start
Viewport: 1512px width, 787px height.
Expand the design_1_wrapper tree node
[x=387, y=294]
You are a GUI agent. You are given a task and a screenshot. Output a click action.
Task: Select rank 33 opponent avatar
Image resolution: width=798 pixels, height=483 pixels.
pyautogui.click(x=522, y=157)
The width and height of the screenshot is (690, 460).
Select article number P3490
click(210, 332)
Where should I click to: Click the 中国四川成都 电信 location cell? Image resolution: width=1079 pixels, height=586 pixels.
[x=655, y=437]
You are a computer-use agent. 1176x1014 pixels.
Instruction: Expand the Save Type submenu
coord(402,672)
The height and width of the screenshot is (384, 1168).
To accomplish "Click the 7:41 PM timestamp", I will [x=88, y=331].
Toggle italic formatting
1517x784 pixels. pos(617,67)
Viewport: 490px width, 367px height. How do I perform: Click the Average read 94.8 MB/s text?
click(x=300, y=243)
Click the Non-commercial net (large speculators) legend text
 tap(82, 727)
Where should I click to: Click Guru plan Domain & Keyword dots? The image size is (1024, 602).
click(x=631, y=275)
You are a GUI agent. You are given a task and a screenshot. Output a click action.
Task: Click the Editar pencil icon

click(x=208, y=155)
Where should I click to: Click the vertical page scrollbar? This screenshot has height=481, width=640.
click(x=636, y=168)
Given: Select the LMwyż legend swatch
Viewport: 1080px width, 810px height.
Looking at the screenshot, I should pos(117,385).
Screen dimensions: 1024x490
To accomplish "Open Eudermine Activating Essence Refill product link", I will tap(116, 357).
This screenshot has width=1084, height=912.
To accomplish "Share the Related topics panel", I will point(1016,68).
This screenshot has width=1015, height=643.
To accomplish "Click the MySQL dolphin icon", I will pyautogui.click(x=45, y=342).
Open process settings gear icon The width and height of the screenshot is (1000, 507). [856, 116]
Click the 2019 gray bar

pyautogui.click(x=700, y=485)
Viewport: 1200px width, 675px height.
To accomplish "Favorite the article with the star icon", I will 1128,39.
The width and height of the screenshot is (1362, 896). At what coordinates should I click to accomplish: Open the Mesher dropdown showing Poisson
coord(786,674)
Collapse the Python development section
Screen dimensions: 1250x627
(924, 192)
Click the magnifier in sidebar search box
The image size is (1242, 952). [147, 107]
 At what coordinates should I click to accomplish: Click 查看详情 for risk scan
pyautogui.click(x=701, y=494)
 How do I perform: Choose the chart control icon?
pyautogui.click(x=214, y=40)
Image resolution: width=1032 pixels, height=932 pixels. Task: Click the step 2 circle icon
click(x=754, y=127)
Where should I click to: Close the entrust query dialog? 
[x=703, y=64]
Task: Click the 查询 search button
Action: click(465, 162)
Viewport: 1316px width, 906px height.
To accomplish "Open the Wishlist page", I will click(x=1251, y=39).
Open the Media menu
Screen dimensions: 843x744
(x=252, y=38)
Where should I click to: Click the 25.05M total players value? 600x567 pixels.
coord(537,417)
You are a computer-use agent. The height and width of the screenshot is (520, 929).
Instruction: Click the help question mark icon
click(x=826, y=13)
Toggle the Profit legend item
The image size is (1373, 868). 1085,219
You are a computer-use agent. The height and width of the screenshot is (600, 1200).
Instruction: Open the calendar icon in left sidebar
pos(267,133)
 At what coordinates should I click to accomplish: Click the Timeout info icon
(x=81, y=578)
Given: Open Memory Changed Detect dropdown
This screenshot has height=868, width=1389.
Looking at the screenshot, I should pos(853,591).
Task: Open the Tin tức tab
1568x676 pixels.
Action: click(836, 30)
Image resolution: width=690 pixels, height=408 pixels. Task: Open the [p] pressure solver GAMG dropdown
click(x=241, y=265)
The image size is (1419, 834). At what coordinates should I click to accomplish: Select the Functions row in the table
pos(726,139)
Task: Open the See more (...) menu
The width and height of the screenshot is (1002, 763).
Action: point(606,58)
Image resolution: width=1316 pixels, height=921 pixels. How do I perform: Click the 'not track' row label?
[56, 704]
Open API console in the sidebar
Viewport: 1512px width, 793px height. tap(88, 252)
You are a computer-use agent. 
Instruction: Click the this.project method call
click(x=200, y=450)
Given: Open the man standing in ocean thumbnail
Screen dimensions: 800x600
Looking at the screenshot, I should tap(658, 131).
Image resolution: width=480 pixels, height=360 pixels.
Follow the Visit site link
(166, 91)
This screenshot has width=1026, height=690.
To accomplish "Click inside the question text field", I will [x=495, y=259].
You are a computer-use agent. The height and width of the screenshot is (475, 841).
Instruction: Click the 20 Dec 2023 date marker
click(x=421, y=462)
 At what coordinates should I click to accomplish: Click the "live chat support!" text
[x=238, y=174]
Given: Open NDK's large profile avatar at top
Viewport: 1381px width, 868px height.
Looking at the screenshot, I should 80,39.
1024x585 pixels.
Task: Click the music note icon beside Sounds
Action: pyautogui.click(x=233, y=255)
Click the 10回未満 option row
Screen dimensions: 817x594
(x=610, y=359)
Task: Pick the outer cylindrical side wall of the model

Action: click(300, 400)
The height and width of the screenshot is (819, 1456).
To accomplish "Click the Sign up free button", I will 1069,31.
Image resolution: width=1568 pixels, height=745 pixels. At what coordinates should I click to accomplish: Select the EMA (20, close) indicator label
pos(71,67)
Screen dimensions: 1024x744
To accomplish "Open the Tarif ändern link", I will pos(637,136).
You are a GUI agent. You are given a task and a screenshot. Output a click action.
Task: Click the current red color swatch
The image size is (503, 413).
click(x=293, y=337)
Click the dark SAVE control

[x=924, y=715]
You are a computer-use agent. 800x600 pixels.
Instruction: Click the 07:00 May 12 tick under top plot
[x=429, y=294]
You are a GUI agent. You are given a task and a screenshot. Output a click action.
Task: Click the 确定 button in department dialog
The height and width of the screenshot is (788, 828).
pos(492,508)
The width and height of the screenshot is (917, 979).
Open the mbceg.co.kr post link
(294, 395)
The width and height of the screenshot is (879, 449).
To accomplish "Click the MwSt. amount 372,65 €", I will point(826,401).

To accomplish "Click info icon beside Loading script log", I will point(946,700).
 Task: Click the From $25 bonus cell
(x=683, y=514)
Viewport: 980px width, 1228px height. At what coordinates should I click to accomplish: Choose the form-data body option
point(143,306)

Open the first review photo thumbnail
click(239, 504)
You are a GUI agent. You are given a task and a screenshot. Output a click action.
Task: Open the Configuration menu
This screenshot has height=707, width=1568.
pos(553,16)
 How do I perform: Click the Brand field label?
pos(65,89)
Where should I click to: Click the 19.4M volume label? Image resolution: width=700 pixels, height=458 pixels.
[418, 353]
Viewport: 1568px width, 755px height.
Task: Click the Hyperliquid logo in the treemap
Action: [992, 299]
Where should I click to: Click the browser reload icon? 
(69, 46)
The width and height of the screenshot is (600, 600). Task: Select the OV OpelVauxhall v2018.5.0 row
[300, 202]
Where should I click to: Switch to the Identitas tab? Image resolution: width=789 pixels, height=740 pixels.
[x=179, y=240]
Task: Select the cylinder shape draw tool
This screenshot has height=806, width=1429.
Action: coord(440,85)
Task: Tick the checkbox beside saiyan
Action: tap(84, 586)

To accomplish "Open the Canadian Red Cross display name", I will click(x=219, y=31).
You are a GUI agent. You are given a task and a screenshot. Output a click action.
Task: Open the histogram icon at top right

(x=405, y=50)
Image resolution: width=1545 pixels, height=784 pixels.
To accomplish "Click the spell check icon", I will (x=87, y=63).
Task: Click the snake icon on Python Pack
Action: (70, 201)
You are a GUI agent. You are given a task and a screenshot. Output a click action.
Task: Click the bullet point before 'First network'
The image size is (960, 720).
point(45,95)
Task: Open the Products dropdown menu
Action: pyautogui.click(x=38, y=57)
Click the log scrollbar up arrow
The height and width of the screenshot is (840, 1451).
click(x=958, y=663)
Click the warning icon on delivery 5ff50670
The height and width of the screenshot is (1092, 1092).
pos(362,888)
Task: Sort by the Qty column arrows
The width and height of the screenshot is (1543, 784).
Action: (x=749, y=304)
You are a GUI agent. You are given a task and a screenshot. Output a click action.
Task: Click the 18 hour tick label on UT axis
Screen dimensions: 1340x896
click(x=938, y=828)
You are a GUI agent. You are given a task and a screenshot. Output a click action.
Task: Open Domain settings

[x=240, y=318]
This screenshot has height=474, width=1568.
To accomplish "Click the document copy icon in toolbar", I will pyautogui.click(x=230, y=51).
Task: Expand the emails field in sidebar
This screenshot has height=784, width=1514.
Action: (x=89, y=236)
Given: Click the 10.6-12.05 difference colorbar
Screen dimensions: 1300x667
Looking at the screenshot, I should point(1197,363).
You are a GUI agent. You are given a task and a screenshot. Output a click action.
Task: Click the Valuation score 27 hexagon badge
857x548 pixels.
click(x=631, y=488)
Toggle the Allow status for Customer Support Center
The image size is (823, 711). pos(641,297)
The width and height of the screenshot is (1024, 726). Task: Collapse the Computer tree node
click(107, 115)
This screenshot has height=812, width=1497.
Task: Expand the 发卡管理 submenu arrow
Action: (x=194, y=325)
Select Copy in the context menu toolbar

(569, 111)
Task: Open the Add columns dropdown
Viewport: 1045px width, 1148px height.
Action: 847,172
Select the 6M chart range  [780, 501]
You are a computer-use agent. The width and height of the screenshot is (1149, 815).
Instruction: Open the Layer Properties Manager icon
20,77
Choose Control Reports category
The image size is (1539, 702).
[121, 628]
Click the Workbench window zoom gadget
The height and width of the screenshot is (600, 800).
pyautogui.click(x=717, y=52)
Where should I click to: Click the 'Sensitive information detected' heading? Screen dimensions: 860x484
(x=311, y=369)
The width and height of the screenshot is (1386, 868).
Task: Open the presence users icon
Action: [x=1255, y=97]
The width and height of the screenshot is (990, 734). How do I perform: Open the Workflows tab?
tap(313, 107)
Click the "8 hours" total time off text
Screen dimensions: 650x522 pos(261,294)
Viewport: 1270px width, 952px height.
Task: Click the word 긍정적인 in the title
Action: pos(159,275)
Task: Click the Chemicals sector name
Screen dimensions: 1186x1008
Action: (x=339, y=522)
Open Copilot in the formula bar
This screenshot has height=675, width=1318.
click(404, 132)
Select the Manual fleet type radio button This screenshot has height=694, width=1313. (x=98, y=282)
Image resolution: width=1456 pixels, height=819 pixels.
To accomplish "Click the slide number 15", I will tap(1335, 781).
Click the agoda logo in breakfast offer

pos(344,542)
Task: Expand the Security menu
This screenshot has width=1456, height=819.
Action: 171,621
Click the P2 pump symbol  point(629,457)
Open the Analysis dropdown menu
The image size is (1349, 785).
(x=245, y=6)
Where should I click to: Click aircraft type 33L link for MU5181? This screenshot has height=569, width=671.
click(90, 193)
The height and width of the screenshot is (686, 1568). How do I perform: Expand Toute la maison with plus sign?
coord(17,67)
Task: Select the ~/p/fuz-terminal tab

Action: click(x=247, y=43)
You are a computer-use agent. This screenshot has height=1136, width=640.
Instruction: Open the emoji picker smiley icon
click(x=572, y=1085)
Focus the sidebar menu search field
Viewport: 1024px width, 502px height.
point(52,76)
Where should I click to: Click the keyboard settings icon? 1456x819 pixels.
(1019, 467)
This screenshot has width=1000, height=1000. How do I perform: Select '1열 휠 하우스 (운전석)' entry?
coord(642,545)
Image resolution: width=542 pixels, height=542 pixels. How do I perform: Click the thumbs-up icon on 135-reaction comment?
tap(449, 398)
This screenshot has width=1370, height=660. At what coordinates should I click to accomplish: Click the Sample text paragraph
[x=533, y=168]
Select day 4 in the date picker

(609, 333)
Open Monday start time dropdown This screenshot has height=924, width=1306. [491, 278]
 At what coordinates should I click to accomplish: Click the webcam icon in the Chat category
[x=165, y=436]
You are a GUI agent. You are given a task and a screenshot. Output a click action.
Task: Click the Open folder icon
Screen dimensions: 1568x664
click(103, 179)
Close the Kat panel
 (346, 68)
end
Instruction => Transcribe the lines above exactly, covering the stretch from the line containing "The height and width of the screenshot is (384, 1168)." through the line containing "Looking at the screenshot, I should pos(117,385).".

Response =>
The height and width of the screenshot is (384, 1168).
To accomplish "Click the 7:41 PM timestamp", I will [x=88, y=331].
Toggle italic formatting
1517x784 pixels. pos(617,67)
Viewport: 490px width, 367px height. How do I perform: Click the Average read 94.8 MB/s text?
click(x=300, y=243)
Click the Non-commercial net (large speculators) legend text
 tap(82, 727)
Where should I click to: Click Guru plan Domain & Keyword dots? The image size is (1024, 602).
click(x=631, y=275)
You are a GUI agent. You are given a task and a screenshot. Output a click action.
Task: Click the Editar pencil icon

click(x=208, y=155)
Where should I click to: Click the vertical page scrollbar? This screenshot has height=481, width=640.
click(x=636, y=168)
Given: Select the LMwyż legend swatch
Viewport: 1080px width, 810px height.
Looking at the screenshot, I should pos(117,385).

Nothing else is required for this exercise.